A quelques jours du sommet des Chefs d’Etat, le cas du Niger et du Mali sont au centre des milieux diplomatiques de la CEDEAO. L’échec de la méthode forte va-t-elle influencer les Chefs d’Etats de la CEDEAO à changer d’approche au cours du sommet du 10 décembre ? La question divise et deux camps font prévaloir des arguments diamétralement opposés. Pour certains Chefs d’Etat, les plus radicaux, il faut maintenir et renforcer les sanctions à l’endroit du Mali qui n’a pas respecté son agenda et à l’endroit du Niger pour son refus d’obtempérer aux sollicitations de la CEDEAO. Pour eux la survie des régimes démocratiques y dépend, estimant que c’est la meilleure manière de mettre fin à l’épidémie des coups d’Etat dans la sous-région. Cette tendance parle de l’éventualité du recours au protocole additionnel sur la bonne gouvernance qui donne un délai assorti d’un moratoire pour agir contre les ré- gimes anticonstitutionnels.
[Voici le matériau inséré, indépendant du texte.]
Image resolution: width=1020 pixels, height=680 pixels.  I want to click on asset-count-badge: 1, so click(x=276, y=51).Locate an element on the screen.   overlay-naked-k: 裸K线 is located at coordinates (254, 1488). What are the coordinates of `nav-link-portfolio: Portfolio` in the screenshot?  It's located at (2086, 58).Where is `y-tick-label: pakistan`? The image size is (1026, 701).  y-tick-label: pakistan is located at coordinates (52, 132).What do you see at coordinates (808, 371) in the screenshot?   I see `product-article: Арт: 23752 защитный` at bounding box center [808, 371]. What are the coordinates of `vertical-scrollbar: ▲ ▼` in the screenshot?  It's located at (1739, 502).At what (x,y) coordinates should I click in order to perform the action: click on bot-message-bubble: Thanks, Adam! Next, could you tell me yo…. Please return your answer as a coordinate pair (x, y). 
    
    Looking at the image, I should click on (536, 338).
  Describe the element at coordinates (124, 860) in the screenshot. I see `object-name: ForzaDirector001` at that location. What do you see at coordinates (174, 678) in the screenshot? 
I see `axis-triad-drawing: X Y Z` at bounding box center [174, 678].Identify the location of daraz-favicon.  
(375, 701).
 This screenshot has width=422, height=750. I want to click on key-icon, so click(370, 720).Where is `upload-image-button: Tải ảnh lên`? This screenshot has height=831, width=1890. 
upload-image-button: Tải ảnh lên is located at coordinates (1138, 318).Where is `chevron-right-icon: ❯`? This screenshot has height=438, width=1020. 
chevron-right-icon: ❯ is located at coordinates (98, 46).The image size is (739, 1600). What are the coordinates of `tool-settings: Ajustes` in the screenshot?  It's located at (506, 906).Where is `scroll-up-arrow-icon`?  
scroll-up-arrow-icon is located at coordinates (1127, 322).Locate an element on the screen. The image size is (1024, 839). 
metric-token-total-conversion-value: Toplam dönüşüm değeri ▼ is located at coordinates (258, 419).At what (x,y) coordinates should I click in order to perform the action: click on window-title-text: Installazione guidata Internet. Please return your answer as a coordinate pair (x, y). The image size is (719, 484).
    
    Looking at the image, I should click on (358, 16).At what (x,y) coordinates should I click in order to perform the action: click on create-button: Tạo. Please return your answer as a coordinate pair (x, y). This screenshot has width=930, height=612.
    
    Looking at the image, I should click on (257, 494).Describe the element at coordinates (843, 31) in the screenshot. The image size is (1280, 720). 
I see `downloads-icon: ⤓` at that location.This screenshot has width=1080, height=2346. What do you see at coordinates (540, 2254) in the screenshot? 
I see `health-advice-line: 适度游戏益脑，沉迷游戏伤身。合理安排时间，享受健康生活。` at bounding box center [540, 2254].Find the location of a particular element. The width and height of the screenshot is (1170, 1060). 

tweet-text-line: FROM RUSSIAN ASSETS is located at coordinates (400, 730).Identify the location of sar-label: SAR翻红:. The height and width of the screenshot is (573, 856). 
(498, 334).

Pour le second camp, qui se veut pacifiste et qui table sur une sauvegarde de l’institution communautaire ébranlée par tant de contestations des populations dans les pays membres durement éprouvées par l’impact des sanctions prises ainsi que de l’insécurité, il faut relâcher et sauver la CEDEAO. L’équation, il faut le dire est difficile à résoudre et il faut attendre le 10 dé- cembre pour se fixer sur le sort des pays de l’AES et sur celui de la CEDEAO qui se regardent en chiens de faïence.